— REQUIRED ACTION —
The only acceptable output is every entry, printed exactly.

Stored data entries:

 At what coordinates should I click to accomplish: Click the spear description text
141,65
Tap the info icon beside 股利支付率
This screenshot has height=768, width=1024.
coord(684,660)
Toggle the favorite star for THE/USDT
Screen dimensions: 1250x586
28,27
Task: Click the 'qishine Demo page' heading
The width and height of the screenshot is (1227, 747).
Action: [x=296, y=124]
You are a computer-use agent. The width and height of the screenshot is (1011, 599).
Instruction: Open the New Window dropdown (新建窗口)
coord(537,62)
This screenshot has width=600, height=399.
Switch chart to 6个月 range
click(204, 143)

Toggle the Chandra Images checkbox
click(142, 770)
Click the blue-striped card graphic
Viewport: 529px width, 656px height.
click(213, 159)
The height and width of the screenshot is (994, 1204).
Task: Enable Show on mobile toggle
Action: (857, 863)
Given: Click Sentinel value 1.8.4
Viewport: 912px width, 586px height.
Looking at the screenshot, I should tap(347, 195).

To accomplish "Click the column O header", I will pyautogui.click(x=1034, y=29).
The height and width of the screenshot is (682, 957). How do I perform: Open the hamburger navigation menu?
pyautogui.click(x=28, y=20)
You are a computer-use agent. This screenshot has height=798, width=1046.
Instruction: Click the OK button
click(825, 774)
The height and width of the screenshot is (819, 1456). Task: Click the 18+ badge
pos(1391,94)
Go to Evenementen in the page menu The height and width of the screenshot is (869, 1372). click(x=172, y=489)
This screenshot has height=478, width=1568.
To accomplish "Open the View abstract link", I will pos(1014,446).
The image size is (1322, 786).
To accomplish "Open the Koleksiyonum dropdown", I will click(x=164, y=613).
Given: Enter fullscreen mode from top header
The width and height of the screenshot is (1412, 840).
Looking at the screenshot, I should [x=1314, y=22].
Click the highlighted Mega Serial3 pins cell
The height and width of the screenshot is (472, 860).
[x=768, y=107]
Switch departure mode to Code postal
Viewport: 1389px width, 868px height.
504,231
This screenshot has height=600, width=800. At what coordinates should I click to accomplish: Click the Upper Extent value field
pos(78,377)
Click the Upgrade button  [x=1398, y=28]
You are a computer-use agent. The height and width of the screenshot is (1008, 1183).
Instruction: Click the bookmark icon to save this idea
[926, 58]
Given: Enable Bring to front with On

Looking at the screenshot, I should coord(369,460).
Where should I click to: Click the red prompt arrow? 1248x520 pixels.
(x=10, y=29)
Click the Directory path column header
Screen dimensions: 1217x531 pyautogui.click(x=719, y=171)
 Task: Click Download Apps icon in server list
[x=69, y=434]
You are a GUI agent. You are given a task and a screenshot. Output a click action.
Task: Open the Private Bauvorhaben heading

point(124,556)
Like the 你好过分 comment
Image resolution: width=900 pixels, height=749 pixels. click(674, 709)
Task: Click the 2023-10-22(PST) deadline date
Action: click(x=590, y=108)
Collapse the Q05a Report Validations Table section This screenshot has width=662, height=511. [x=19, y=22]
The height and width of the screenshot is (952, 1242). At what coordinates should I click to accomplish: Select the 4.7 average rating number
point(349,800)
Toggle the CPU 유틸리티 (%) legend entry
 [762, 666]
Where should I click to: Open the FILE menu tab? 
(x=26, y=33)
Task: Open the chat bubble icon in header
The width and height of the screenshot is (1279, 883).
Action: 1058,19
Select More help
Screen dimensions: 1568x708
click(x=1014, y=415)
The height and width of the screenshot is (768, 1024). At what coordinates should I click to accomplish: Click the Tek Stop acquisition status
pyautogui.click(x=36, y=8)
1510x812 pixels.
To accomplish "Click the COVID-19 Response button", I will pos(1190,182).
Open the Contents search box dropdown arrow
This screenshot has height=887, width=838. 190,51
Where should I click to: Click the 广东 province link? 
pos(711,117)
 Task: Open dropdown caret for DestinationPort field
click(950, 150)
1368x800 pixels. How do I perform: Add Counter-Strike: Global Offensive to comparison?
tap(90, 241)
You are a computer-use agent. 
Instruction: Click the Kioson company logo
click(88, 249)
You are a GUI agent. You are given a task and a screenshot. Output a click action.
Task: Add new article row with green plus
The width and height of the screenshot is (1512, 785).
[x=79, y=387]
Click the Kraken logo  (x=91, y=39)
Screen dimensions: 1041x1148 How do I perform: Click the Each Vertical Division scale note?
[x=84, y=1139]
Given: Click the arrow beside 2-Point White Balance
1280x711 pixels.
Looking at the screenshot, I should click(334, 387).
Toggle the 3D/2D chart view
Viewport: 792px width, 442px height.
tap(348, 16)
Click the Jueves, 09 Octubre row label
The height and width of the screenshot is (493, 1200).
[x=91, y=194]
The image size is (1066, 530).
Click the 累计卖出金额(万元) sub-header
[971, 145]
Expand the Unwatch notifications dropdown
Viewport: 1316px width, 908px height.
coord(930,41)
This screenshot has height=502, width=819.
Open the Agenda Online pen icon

— EXERCISE OUTPUT —
 At what coordinates should I click to accomplish: Click the spear description text
141,65
Tap the info icon beside 股利支付率
This screenshot has height=768, width=1024.
coord(684,660)
Toggle the favorite star for THE/USDT
Screen dimensions: 1250x586
28,27
Task: Click the 'qishine Demo page' heading
The width and height of the screenshot is (1227, 747).
Action: [x=296, y=124]
You are a computer-use agent. The width and height of the screenshot is (1011, 599).
Instruction: Open the New Window dropdown (新建窗口)
coord(537,62)
This screenshot has width=600, height=399.
Switch chart to 6个月 range
click(204, 143)

Toggle the Chandra Images checkbox
click(142, 770)
Click the blue-striped card graphic
Viewport: 529px width, 656px height.
click(213, 159)
The height and width of the screenshot is (994, 1204).
Task: Enable Show on mobile toggle
Action: (857, 863)
Given: Click Sentinel value 1.8.4
Viewport: 912px width, 586px height.
Looking at the screenshot, I should tap(347, 195).

To accomplish "Click the column O header", I will pyautogui.click(x=1034, y=29).
The height and width of the screenshot is (682, 957). How do I perform: Open the hamburger navigation menu?
pyautogui.click(x=28, y=20)
You are a computer-use agent. This screenshot has height=798, width=1046.
Instruction: Click the OK button
click(825, 774)
The height and width of the screenshot is (819, 1456). Task: Click the 18+ badge
pos(1391,94)
Go to Evenementen in the page menu The height and width of the screenshot is (869, 1372). click(x=172, y=489)
This screenshot has height=478, width=1568.
To accomplish "Open the View abstract link", I will pos(1014,446).
The image size is (1322, 786).
To accomplish "Open the Koleksiyonum dropdown", I will click(x=164, y=613).
Given: Enter fullscreen mode from top header
The width and height of the screenshot is (1412, 840).
Looking at the screenshot, I should [x=1314, y=22].
Click the highlighted Mega Serial3 pins cell
The height and width of the screenshot is (472, 860).
[x=768, y=107]
Switch departure mode to Code postal
Viewport: 1389px width, 868px height.
504,231
This screenshot has height=600, width=800. At what coordinates should I click to accomplish: Click the Upper Extent value field
pos(78,377)
Click the Upgrade button  [x=1398, y=28]
You are a computer-use agent. The height and width of the screenshot is (1008, 1183).
Instruction: Click the bookmark icon to save this idea
[926, 58]
Given: Enable Bring to front with On

Looking at the screenshot, I should coord(369,460).
Where should I click to: Click the red prompt arrow? 1248x520 pixels.
(x=10, y=29)
Click the Directory path column header
Screen dimensions: 1217x531 pyautogui.click(x=719, y=171)
 Task: Click Download Apps icon in server list
[x=69, y=434]
You are a GUI agent. You are given a task and a screenshot. Output a click action.
Task: Open the Private Bauvorhaben heading

point(124,556)
Like the 你好过分 comment
Image resolution: width=900 pixels, height=749 pixels. click(674, 709)
Task: Click the 2023-10-22(PST) deadline date
Action: click(x=590, y=108)
Collapse the Q05a Report Validations Table section This screenshot has width=662, height=511. [x=19, y=22]
The height and width of the screenshot is (952, 1242). At what coordinates should I click to accomplish: Select the 4.7 average rating number
point(349,800)
Toggle the CPU 유틸리티 (%) legend entry
 [762, 666]
Where should I click to: Open the FILE menu tab? 
(x=26, y=33)
Task: Open the chat bubble icon in header
The width and height of the screenshot is (1279, 883).
Action: 1058,19
Select More help
Screen dimensions: 1568x708
click(x=1014, y=415)
The height and width of the screenshot is (768, 1024). At what coordinates should I click to accomplish: Click the Tek Stop acquisition status
pyautogui.click(x=36, y=8)
1510x812 pixels.
To accomplish "Click the COVID-19 Response button", I will pos(1190,182).
Open the Contents search box dropdown arrow
This screenshot has height=887, width=838. 190,51
Where should I click to: Click the 广东 province link? 
pos(711,117)
 Task: Open dropdown caret for DestinationPort field
click(950, 150)
1368x800 pixels. How do I perform: Add Counter-Strike: Global Offensive to comparison?
tap(90, 241)
You are a computer-use agent. 
Instruction: Click the Kioson company logo
click(88, 249)
You are a GUI agent. You are given a task and a screenshot. Output a click action.
Task: Add new article row with green plus
The width and height of the screenshot is (1512, 785).
[x=79, y=387]
Click the Kraken logo  (x=91, y=39)
Screen dimensions: 1041x1148 How do I perform: Click the Each Vertical Division scale note?
[x=84, y=1139]
Given: Click the arrow beside 2-Point White Balance
1280x711 pixels.
Looking at the screenshot, I should click(334, 387).
Toggle the 3D/2D chart view
Viewport: 792px width, 442px height.
tap(348, 16)
Click the Jueves, 09 Octubre row label
The height and width of the screenshot is (493, 1200).
[x=91, y=194]
The image size is (1066, 530).
Click the 累计卖出金额(万元) sub-header
[971, 145]
Expand the Unwatch notifications dropdown
Viewport: 1316px width, 908px height.
coord(930,41)
This screenshot has height=502, width=819.
Open the Agenda Online pen icon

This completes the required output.